*Übungsaufgaben:*
1. Übertragen Sie von den Einträgen den Abschnitt von der Zeile mit "Where should I" bis einschließlich zum letzten Eintrag wortgetreu.
2. Setzen Sie den Text über universelle Werte und den Zusammenprall der Kulturen im Anschluss an seinen letzten Satz fort.

*Textabschnitt:*
Es gilt daher nunmehr, unseren universellen Werten erneut Geltung zu verschaffen.

Wir müssen den kaltblütigen Nihilismus von Attentaten, wie sie am 11. September 2001 gegen die Vereinigten Staaten begangen wurden, entschlossen verurteilen. Wir dürfen aber nicht zulassen, dass solche Anschläge einen "Zusammenprall der Kulturen" provozieren, in dem Millionen Menschen aus Fleisch und Blut einer Schlacht zwischen zwei Abstraktionen - dem "Islam" und dem "Westen" - zum Opfer fallen, als ob islamische und westliche Werte unvereinbar wären. - Sie sind es nämlich nicht, wie Ihnen die Millionen gläubiger Muslime, die hier in Deutschland und anderswo auf der Welt leben, als erste versichern würden. ...

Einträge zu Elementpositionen

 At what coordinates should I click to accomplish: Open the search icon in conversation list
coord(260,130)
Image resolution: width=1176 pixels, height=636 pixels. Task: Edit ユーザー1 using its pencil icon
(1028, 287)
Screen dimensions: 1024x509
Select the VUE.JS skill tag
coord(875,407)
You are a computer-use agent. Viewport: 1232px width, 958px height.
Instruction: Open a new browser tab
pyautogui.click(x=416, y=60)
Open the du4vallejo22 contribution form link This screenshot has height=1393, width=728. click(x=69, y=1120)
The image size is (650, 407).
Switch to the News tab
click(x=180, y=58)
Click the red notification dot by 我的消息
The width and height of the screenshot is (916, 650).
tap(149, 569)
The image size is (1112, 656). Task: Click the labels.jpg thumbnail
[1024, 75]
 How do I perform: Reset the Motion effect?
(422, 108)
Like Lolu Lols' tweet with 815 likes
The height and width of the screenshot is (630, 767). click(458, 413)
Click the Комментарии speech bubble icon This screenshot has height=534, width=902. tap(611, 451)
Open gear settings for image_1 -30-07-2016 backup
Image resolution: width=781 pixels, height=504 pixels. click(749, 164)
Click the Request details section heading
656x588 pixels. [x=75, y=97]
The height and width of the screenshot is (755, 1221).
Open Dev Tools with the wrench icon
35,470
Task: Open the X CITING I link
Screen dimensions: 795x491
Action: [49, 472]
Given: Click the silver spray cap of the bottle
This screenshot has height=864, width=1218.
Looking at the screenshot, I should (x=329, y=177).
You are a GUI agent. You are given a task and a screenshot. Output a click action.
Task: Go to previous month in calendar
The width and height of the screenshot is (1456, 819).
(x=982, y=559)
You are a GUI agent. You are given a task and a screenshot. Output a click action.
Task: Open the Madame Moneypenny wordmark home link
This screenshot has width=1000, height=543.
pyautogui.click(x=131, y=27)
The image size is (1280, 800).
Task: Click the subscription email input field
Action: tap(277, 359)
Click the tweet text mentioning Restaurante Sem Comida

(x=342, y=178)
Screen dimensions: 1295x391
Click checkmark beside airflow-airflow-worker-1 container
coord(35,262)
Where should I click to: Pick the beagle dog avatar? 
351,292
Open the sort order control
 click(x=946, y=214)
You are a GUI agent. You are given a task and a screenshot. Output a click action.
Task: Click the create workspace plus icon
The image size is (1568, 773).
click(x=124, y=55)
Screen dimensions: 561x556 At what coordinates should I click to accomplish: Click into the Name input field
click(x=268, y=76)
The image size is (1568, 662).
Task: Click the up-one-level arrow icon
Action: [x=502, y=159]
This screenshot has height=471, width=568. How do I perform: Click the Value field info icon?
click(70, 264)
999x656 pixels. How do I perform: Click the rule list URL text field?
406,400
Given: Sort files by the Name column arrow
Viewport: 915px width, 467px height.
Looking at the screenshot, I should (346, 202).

*Lösungen zur Übung:*
1.
Where should I click to: Pick the beagle dog avatar? 
351,292
Open the sort order control
 click(x=946, y=214)
You are a GUI agent. You are given a task and a screenshot. Output a click action.
Task: Click the create workspace plus icon
The image size is (1568, 773).
click(x=124, y=55)
Screen dimensions: 561x556 At what coordinates should I click to accomplish: Click into the Name input field
click(x=268, y=76)
The image size is (1568, 662).
Task: Click the up-one-level arrow icon
Action: [x=502, y=159]
This screenshot has height=471, width=568. How do I perform: Click the Value field info icon?
click(70, 264)
999x656 pixels. How do I perform: Click the rule list URL text field?
406,400
Given: Sort files by the Name column arrow
Viewport: 915px width, 467px height.
Looking at the screenshot, I should (346, 202).

2.
<Es> folgt, dass keine Religion und kein ethisches System je wegen moralischer Entgleisungen einiger ihrer Anhänger verurteilt werden sollten. Wenn ich als Christ beispielsweise nicht will, dass mein Glaube nach den Handlungen der Kreuzritter oder der Inquisition beurteilt wird, muss ich auch selbst sehr vorsichtig sein, um nicht den Glauben eines anderen nach den Handlungen zu beurteilen, die einige wenige Terroristen im Namen seines Glaubens begehen. Unsere universellen Werte verlangen von uns auch, dass wir die menschlichen Eigenschaften, sowohl die guten als auch die schlechten, die wir mit allen unseren Mitmenschen gemein haben, anerkennen und dass wir die gleiche Achtung vor der Menschenwürde und der Sensibilität der Angehörigen anderer Gemeinschaften zeigen, die wir auch von ihnen erwarten. ...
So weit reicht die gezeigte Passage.